What’s Docker.
On the surface Docker looks like another virtual machine (VM). Just pick Ubuntu image with hello-world app inside, type docker run ubuntu hello-world in your terminal of choice, and hello-world will start, thinking it owns a whole machine running Ubuntu.
But Docker is not a VM, manager of VMs, or hypervisor of any kind. Docker is a platform for creating, launching and managing containers. Those looks like VMs, quack like VMs, but are much closer to a fence with a barbwire on top of it. No app can enter, no app can leave. What is bad for humans works great for applications in production environment.
Because Docker doesn’t have to deal with guest operating system and hardware abstraction, it can work with the speed that VMs can only dream of, while doing quite similar job.
How can we use it.
1. It’s a great sandbox. If I ever decide to learn Erlang, I don’t have to pollute my laptop with installers and temp projects, which I’ll forget about in a week. Start Docker container, play there and remove it afterwards.
2. It’s great for deploying applications. I’m too old for chasing missing dependences on every new server. Instead I could just take a blank container, install all dependencies in it, put my app on top, and copy whole container to production machine. Or many production machines, who cares.
3. It’s great for deploying applications with conflicting dependences to the same machine. Just put them into containers, they’ll never know there’s another Skywalker out there.
4. It’s great for updating applications and surviving OS upgrade. Replacing old container with new one will update your app and unless OS upgrade breaks Docker engine itself, your app will hardly notice anything.
5. It can literally save you some money. My blog is the only app on the server and it rarely uses more than 5% of its CPU. Unfortunately, I have to pay for whole 100%. Putting blog into container with 5% CPU limit will allow me to fill remaining 95% with other dockerized apps (19 more blogs!), and those won’t mess with each other. I’ll buy the second host only when the first one is completely full.
Examples.
0. Installation.
All examples require Docker to be installed first. It works on Mac, Windows, natively on Linux (more on that later), and smart folks at Docker already created installation guide.
1. Simple Hello world
docker run hello-world
Command will launch demo container called hello-world with /hello application inside, which prints out the sacred sentence “hello world”. Because I didn’t have this container locally, Docker downloaded it for me automatically from official registry.
2. Advanced Hello world.
docker run ubuntu echo "hello world!"
This time Docker starts container called Ubuntu (with real Ubuntu inside!), executes echo “hello world” in it and then exits.
3. Launch bash in Debian and connect current terminal to it
docker run -ti debian /bin/bash
-ti arguments stand for ‘tty interactive’. And it’s true Debian inside:
4. Start a container with Nginx inside, open its 80th port and leave the container running in background
docker run -d -p80:80 nginx
-d makes container a background process and -p80:80 binds its 80th ports to 80th port of the host machine.

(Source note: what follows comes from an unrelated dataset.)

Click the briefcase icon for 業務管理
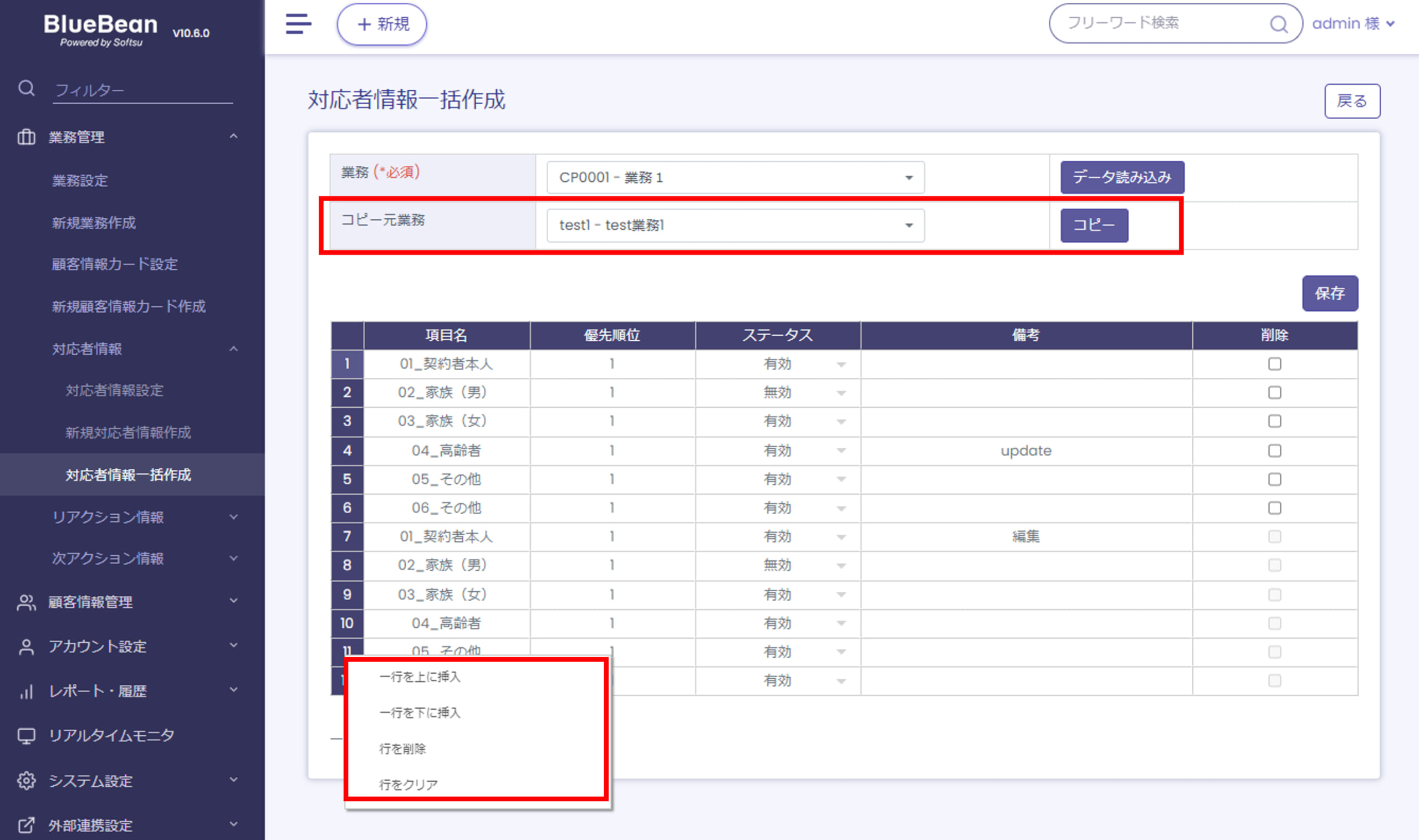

If you’re happy Linux user, opening http://127.0.0.1 will greet you with nginx’s default page:
I’m not happy Linux user and Mac OS lacks of native Docker support (as well as Windows). Because of that my Docker secretly runs a VM with Linux inside, so p80:80 actually binds 80th port to VM, not to localhost. Find VM’s IP ( docker-machine ip or boot2docker ip – depending on your installation) and you’ll be fine. In my case it’s 192.168.99.1.
Once you’ve done, stop the container.
5. Create your own image/container.
Docker images have one nice feature – they are immutable. This means you can get into, let’s say, Ubuntu, type rm -rf --no-preserve-root / (am I the only one who always wanted to do that?), see how the command sends the container into the void, then exit, reenter and observe that nothing actually happened.
In fact, image consists of multiple read-only layers, and when Docker starts the image, it adds read-write layer on top of it, which turns an image into a container. All the changes you do happen in that layer, leaving underlying image intact.
But sometimes we need to preserve changes. In order to do that we need to find the container in which we did the changes ( docker ps -a ) and then save it as a new image ( docker commit <ID> name:tag ).
Not a conclusion.
Docker is huge. I covered some parts, oversimplified the others, but many more were not even mentioned. But despite it’s scale, Docker is simple. One evening is enough to get the basics. And you don’t have to develop super scalable enterprise applications to use it. I use Docker all the time as a sandbox, for emulating apps talking over the network, or for pretending that my app works elsewhere.